The 100% Pharmaceutical Tariff: Three Paths, One Board Decision, 100 Days

President Trump's April 2, 2026, Proclamation imposes a 100 percent tariff on patented pharmaceutical imports beginning July 31, threatening material margin compression for every company with foreign-sourced patented drugs or active pharmaceutical ingredients. Three compliance pathways exist, but the most favorable — a 0 percent rate tied to MFN pricing and an approved onshoring commitment — requires a board decision that cannot wait for Commerce Department criteria to be published. Companies named in Annex III of the Proclamation have 100 days before the default 100 percent rate takes effect.

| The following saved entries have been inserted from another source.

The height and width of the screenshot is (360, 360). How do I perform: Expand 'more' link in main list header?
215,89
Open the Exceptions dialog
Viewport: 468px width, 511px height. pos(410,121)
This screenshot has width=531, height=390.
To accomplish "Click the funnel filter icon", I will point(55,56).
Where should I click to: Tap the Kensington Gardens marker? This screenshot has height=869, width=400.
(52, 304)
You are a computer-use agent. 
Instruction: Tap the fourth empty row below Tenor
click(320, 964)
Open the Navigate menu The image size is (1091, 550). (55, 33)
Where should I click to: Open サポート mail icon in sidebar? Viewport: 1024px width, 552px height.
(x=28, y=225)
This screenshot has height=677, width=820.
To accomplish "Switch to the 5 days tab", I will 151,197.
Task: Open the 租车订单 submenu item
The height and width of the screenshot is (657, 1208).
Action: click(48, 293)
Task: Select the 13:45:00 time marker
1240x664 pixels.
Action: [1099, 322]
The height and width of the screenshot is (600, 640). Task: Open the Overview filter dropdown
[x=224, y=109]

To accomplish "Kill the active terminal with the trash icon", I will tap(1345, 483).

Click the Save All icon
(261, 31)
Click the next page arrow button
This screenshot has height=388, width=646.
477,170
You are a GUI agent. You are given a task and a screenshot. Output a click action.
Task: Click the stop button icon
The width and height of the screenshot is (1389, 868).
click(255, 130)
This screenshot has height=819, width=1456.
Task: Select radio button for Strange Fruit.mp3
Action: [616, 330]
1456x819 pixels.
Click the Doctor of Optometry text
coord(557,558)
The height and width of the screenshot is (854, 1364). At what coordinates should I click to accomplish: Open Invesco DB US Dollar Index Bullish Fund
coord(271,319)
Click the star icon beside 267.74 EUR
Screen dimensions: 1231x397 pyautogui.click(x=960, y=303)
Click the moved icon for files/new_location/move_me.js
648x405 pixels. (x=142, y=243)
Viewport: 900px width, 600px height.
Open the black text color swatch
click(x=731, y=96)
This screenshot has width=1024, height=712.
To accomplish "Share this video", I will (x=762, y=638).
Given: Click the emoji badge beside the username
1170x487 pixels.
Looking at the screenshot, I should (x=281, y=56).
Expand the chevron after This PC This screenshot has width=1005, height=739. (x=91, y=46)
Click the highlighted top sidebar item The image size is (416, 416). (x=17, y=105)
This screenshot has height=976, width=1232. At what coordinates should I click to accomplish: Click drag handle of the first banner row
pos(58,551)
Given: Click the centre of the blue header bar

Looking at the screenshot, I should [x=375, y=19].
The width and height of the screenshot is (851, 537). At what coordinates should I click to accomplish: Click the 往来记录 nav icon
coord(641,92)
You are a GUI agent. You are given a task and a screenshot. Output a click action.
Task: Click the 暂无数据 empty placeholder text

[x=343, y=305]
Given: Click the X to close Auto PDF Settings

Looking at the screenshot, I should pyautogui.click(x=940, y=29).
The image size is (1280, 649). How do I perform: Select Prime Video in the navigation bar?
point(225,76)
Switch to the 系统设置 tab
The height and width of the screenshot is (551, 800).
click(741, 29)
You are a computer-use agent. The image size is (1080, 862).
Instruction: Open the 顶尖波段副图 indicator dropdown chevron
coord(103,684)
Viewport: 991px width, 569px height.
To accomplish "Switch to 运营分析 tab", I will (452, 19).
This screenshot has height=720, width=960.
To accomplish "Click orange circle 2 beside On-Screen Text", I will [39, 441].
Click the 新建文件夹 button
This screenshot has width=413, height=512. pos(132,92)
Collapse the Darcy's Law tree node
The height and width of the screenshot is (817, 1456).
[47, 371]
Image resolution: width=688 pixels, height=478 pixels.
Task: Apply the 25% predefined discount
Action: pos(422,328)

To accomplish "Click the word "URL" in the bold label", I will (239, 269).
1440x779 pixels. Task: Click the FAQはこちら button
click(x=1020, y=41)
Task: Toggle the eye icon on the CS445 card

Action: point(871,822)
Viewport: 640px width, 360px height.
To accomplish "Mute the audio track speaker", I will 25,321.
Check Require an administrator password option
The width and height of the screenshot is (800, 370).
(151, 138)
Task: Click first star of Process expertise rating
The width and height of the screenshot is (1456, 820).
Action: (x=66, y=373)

President Trump’s April 2, 2026, Proclamation under Section 232 of the Trade Expansion Act of 1962 establishes a 100 percent ad valorem tariff on patented pharmaceutical products and their associated active pharmaceutical ingredients (APIs) imported into the United States. For pharmaceutical companies — and for the institutional investors, suppliers, and licensors connected to them — the tariff is not a proposed rule subject to comment. It is signed policy with three compliance pathways, hard effective dates beginning July 31, 2026, and retroactive penalty provisions for companies that commit to onshoring and fail to deliver.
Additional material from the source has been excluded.